После экспериментов стало понятно, что агентская система сама по себе ещё не магия и не обязана за 3 секунды собрать идеальную корзину. Как и человеку, ей нужно время и нормальные входные данные: понятный список товаров, диапазон бюджета, ограничения по брендам, фасовкам и предпочтениям.

Если чётко прописать инструкции — что именно нужно, какие варианты недопустимы и сколько примерно можно потратить, — агент справляется заметно лучше. Но даже в этом случае проверка остаётся за человеком: корзину всё равно стоит просмотреть, что‑то заменить или убрать, чтобы не получить 10 кг овсянки или премиальные яйца по цене деликатеса.

Железо и реальность повседневного использования

Отдельный момент, о котором редко говорят в обзорах: ресурсы компьютера. Во время работы агента через Comet диспетчер задач показал, что загрузка процессора у старого ПК подошла к «красной зоне», а оперативная память тоже ощутимо просела.

На постоянной основе с очень старым железом такая связка «браузер + агент» может оказаться тяжёлой: функции работают, но пользоваться некомфортно. На более современном компьютере это уже превращается в реально полезного помощника, который снимает часть рутинных задач: поиск товаров, сверку с списком, переходы по вкладкам и т.п.

Можно ли доверить ИИ сбор продуктовой корзины

После эксперимента ответ для себя даю утвердительный: доверять можно, но не на 100% и не вслепую. Агент отлично подходит для делегирования рутинных операций — от подбора товаров до сравнения цены и наличия, — но финальное решение всё равно принимает человек.

Чтобы ИИ реально помогал экономить и попадать в цель, важно:

  • чётко формулировать задачу (список продуктов, бюджет, ограничения);​
  • понимать особенности площадки (ассортимент, фасовки, фильтры);​
  • обязательно перепроверять итоговую корзину перед оформлением.​

Comet в этом смысле ощущается не просто браузером, а новым способом пользоваться интернетом: привычные «поисковые» сценарии постепенно уступают место агентам, которым можно доверять всё больше бытовых задач, но при этом оставаться главным контролёром своих покупок.​

Если смотреть шире, будущее маркетплейсов во многом будет зависеть от того, насколько удобно по ним могут ориентироваться не только люди, но и ИИ‑агенты. Чтобы умные помощники могли быстро находить товары и услуги и добавлять их в корзину, площадкам придётся адаптировать каталоги, фильтры и карточки под машинное восприятие, а не только под человеческий глаз.

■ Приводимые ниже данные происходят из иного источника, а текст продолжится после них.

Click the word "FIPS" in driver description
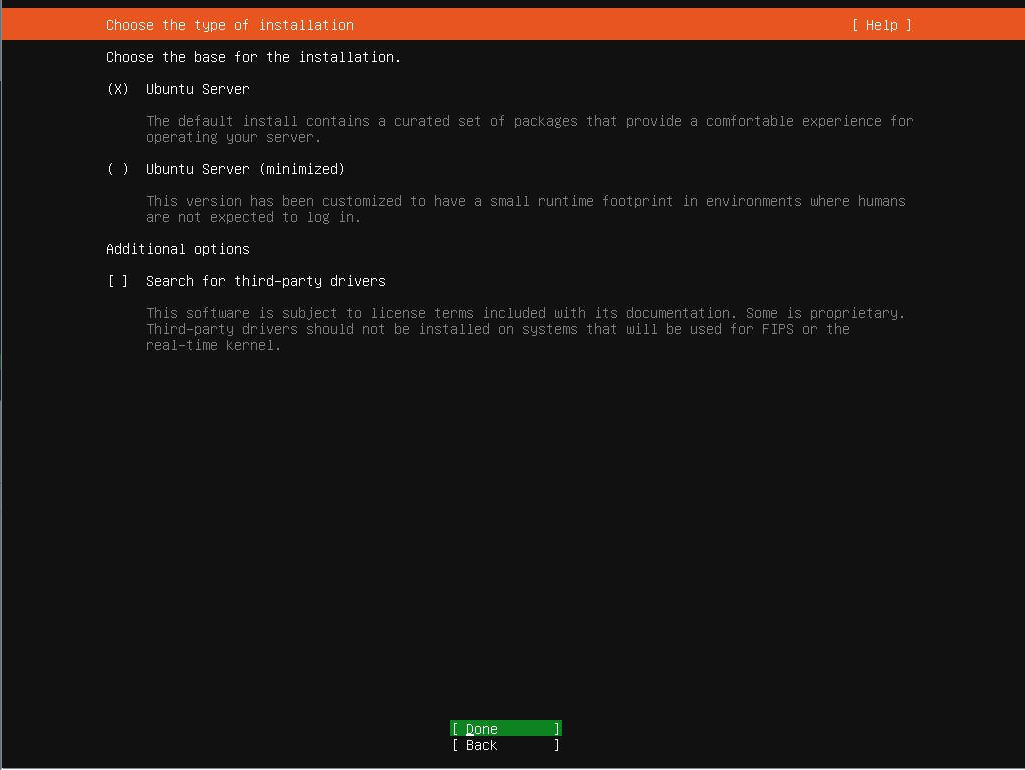 pos(777,329)
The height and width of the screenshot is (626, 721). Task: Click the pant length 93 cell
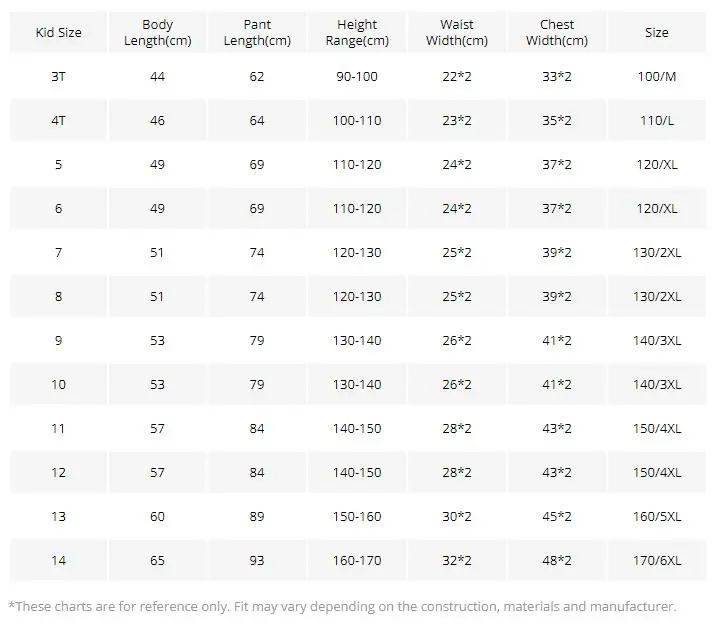(x=257, y=561)
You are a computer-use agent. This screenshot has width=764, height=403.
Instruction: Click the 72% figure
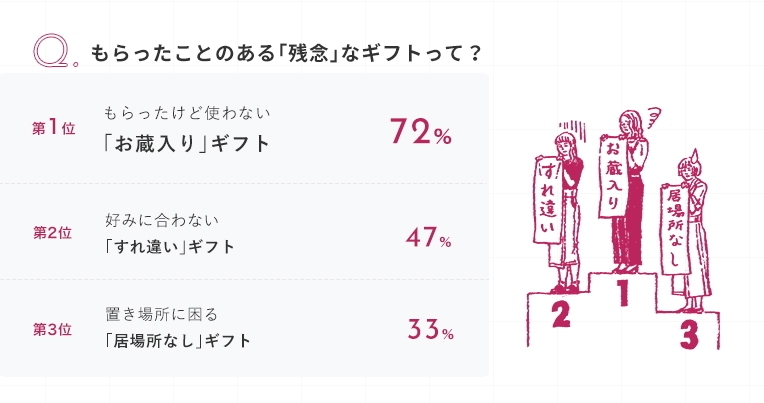(x=421, y=132)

Мой эксперимент показывает, что сейчас удобство сильно разнится: где‑то легко и человеку, и агенту, а где‑то даже вручную сложно выбрать адекватную фасовку или цену. Значит, в новом мире, где покупки всё чаще делают цифровые помощники, маркетплейсам придётся думать о том, чтобы интерфейс и структура данных были дружелюбны и к людям, и к искусственному интеллекту.